Try it » Pull every line containing "click" from the data.

(Pixel coordinate grounding data)

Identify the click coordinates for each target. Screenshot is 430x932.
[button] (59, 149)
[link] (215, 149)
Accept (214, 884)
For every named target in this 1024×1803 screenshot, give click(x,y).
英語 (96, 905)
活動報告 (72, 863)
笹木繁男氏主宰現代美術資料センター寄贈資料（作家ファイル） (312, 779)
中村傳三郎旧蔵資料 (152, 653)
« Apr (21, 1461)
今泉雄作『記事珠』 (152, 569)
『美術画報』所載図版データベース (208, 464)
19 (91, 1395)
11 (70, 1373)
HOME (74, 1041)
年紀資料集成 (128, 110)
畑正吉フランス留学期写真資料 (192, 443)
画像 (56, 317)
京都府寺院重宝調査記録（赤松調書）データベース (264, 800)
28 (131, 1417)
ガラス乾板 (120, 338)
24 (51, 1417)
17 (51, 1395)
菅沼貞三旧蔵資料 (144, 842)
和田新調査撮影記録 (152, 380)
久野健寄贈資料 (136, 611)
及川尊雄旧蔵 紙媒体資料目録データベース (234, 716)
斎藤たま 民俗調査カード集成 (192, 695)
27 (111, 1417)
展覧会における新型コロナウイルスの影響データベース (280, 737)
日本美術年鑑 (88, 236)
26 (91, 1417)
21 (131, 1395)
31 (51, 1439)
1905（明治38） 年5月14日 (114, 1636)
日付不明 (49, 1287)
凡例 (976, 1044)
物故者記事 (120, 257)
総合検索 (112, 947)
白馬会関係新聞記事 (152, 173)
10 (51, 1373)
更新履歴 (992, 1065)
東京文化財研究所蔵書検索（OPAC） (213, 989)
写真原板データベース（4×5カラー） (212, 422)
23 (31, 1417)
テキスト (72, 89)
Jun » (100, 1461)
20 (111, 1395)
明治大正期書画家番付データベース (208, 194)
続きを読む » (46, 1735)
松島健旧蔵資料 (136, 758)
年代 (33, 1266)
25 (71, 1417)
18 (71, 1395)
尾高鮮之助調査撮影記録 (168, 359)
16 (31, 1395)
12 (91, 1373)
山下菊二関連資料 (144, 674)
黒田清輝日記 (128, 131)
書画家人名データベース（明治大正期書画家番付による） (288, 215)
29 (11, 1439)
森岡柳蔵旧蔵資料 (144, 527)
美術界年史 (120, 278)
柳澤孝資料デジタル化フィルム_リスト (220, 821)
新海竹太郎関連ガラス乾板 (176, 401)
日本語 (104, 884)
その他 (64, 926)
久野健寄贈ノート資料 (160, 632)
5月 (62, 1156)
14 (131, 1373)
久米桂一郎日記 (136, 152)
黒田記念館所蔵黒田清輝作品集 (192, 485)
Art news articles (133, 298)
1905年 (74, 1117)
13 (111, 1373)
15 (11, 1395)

Task output »
Identify the click coordinates for each target. Screenshot is 430x932.
For every named target in this 1024×1803 screenshot, give click(x,y).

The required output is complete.